Intra-African Trade Lacks Cohesiveness
AOP talks to Frank Monkam, Origination and Principal Investments in West Africa for Gunvor Group, about trends in the oil and gas trading sector and the keys for moving African trade forward.
In the oil and gas sector, what needs to happen for intra-African trade (especially in petroleum products, oil and gas) to grow?
The operative word here is “cohesiveness”, from a policy-making standpoint and in terms of enforceability of trade policies. We see a lot of times, huge policy disconnects even within the same economic region, where some of the tax laws are very inefficient in terms of getting products from country A to B, which in effect makes it very expensive, and ultimately detrimental to intra-Africa or even intra-regional trade.
Another one obviously is the chatter around new product specifications on the continent. The key in terms of intra-African trade is harmonization among specs from one country to another. In an ideal world, if you have harmony of specs, it would automatically put us in an environment where intra-African trade will be a lot easier. If you know that you have specs that can be supplied to a variety of outlets, it gives you more economies of scale and allows you to move products easier.
Africa as a continent lacks large scale petroleum product storage facilities. Could countries without large depots, and therefore no ability to buy cheap and wait, still take advantage of low oil prices?
I think it is very difficult to assess because there are always theories, but you have to contrast them with reality.
I personally don’t think it is a palpable opportunity here, simply because garnering the political will to go through the process of implementing policies takes time. The time window is just not very realistic, so I don’t see a direct reaction function to that, especially with volatile prices. If we see a sustainable low-price environment over a period of time, then potentially, yes.
What do you see as the trends in oil and gas trading and in energy markets that will dictate the industry narrative for the coming year?
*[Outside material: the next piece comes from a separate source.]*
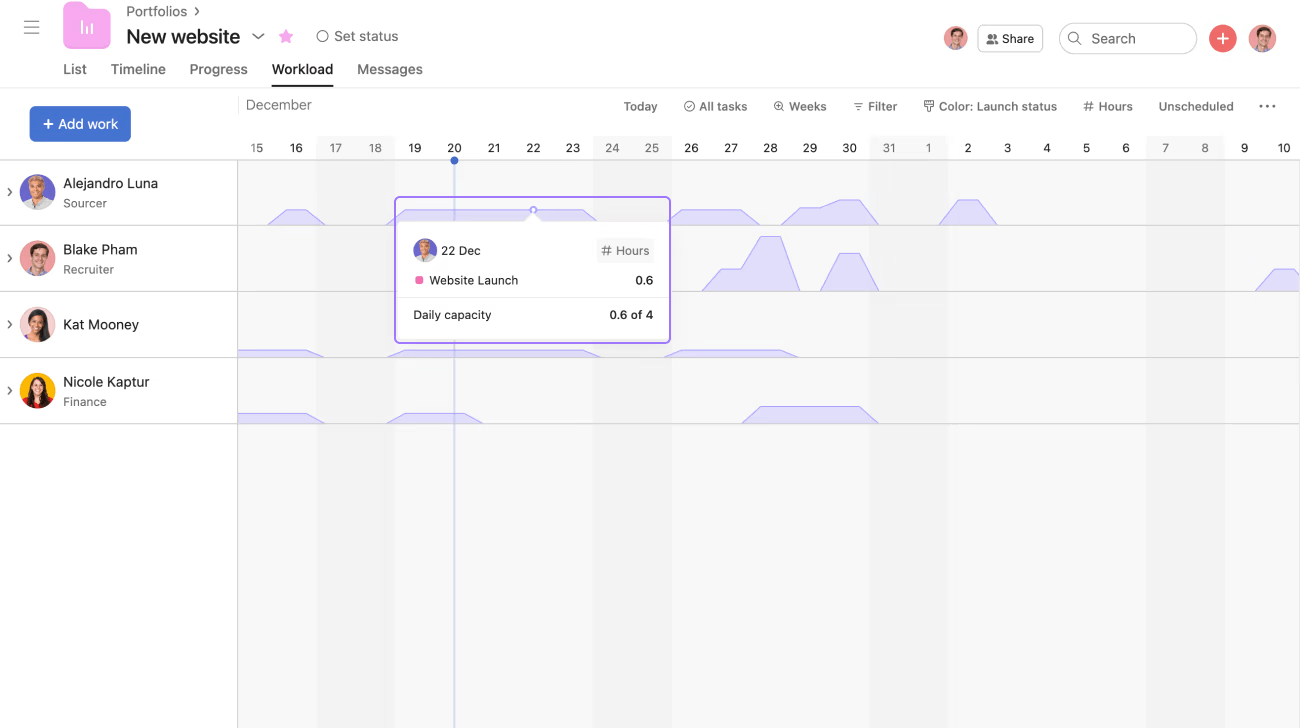The image size is (1300, 728).
Task: Open the three-dots more options menu
Action: [x=1267, y=107]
It is very hard to have short-term views. In my book, the shortest time period to depict or forecast any kind of trend would be anywhere from 18-months to two years out, especially in the continent we work in. As far as trends, I think there is going to be a lot more activity in the LPG space. From a macro-economic vantage point, there is a lot more expected growth in that space. Indeed, LPG is a sector where year-on-year growth continues to outpace national GDP growth in many African economies.
Because of the new clean product specs, we are going to have different/new trading flows between countries and things like that, whereas LPG is a space where we are seeing true organic growth and a lot more market penetration potential. There is demand for LPG that is muffled at the moment, and suppliers with the right logistics market penetration strategy can really access that locked up demand.
Also, as it pertains to the upstream sector, depending on where crude prices go, there is potential for a kneejerk reaction in activity. I think where crude prices are at the moment from an S&D perspective, and especially positioning based on technical, that is positioning by speculative players – there is some risk for prices to potentially bounce back in a kneejerk fashion should some geopolitical event happen, and there are a few soft spots at the moment to keep an eye on, such as Venezuela and Qatar.
Should something like that happen, not to say it would happen or that I am assigning a strong probability of it occurring, but if it does, we could see renewed appetite for upstream investment, which could be another trend to look out for over the next year or two. Indeed, there still is appetite and cash seeking that exposure, but it might not be the right entry point to do at the moment with prices flirting with the $50-line. But should we see prices move into the $60-range, it would undoubtedly trigger a momentum shift in the sector.